What the task requires: Given the material below, return only the lines starting at the line with "Switch to the Kendall plot tab" and ending at the line with "Screen dimensions: 800x713", exactly as they appear.

Data shown:
···
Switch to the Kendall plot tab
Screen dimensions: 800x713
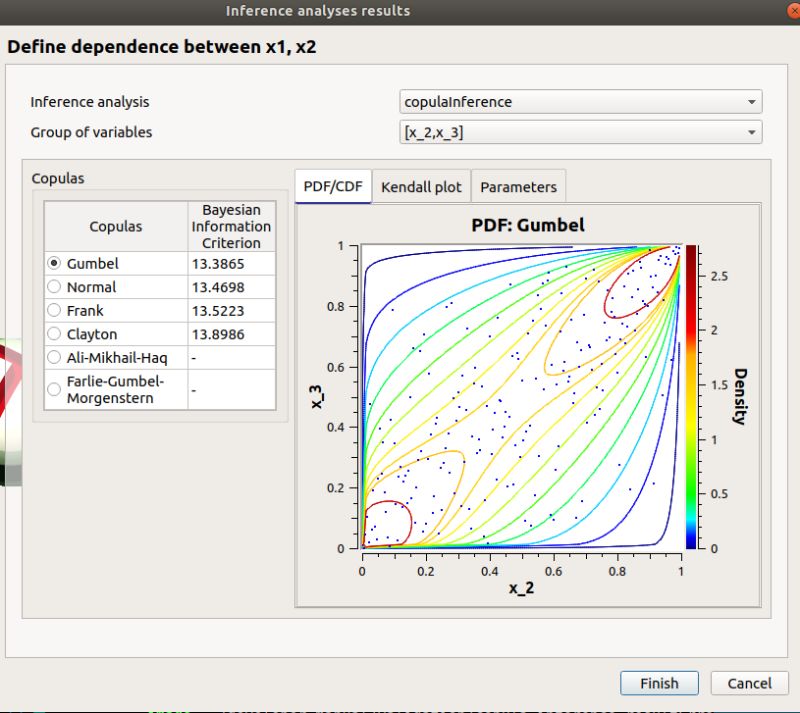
···
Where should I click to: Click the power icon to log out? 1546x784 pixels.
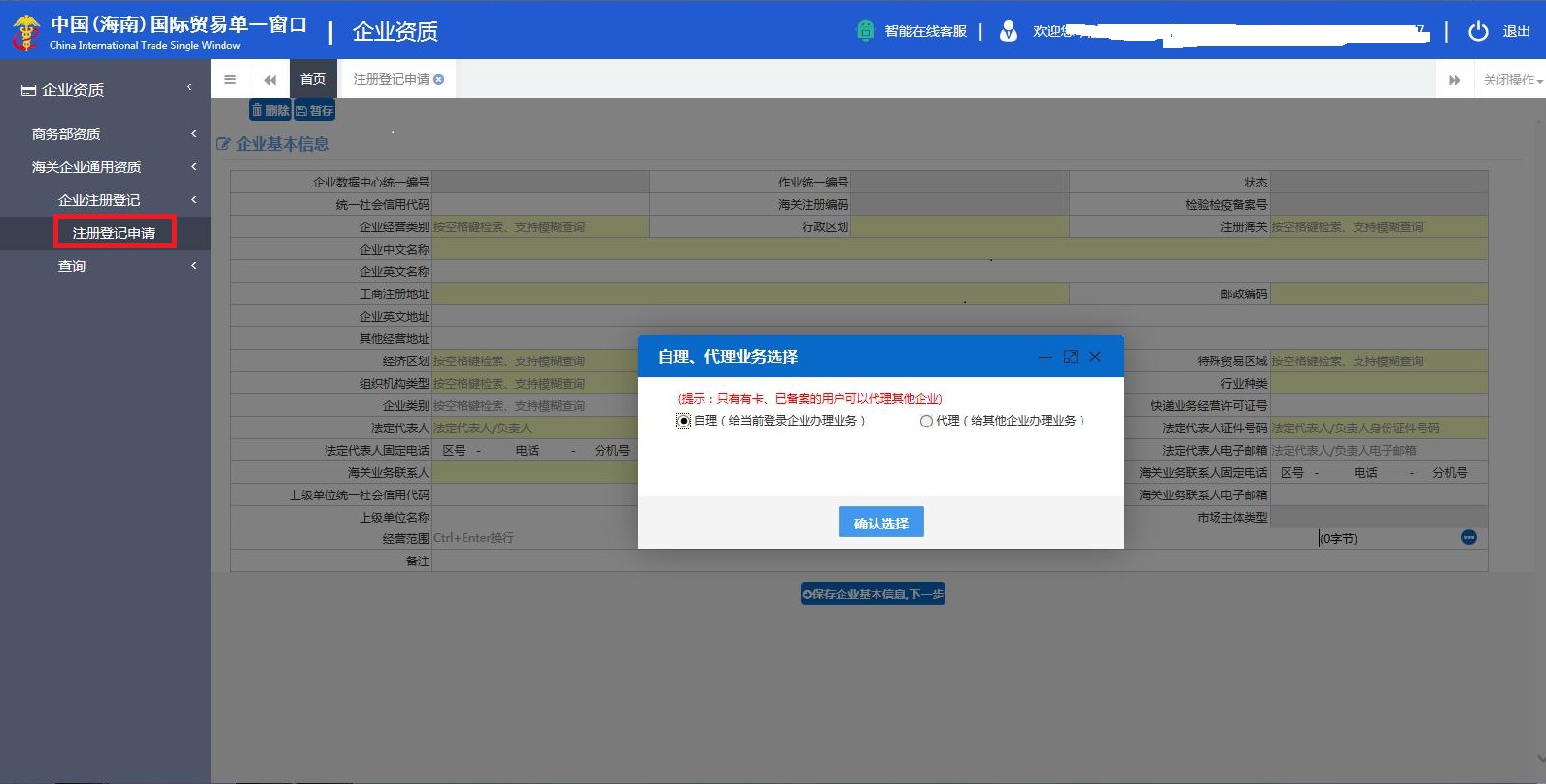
···
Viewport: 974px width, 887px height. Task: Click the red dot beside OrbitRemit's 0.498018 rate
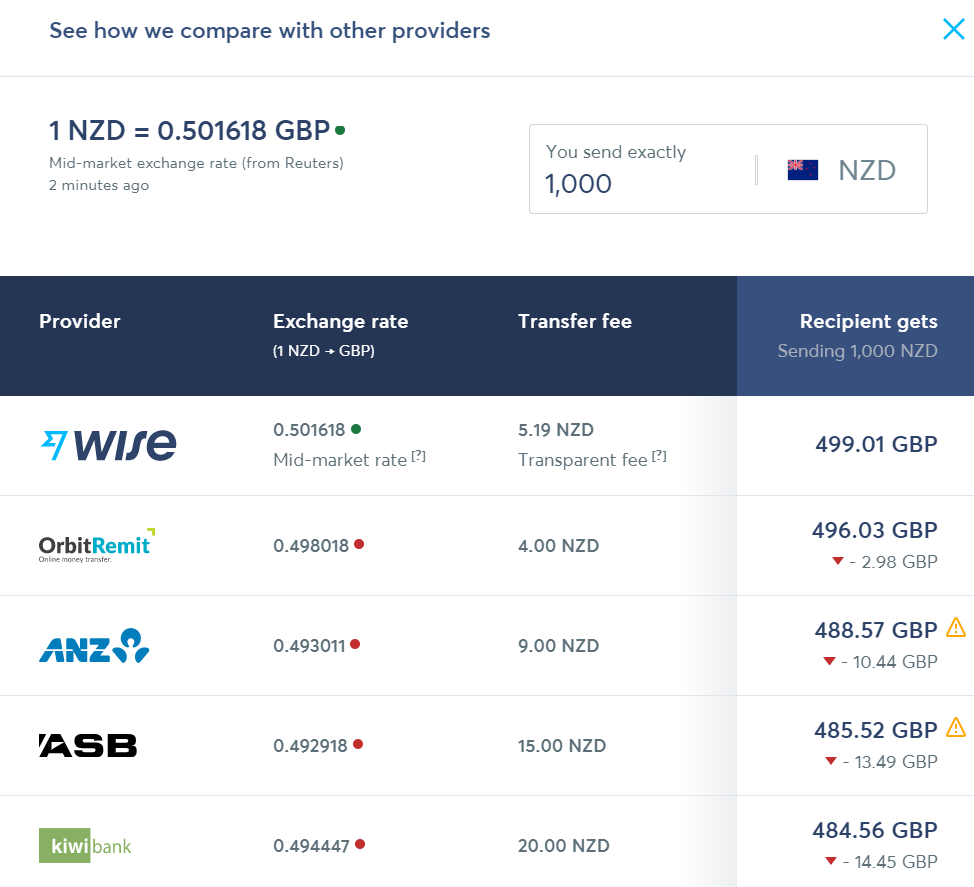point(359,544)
···
Task answer:
Switch to the Kendall plot tab
Screen dimensions: 800x713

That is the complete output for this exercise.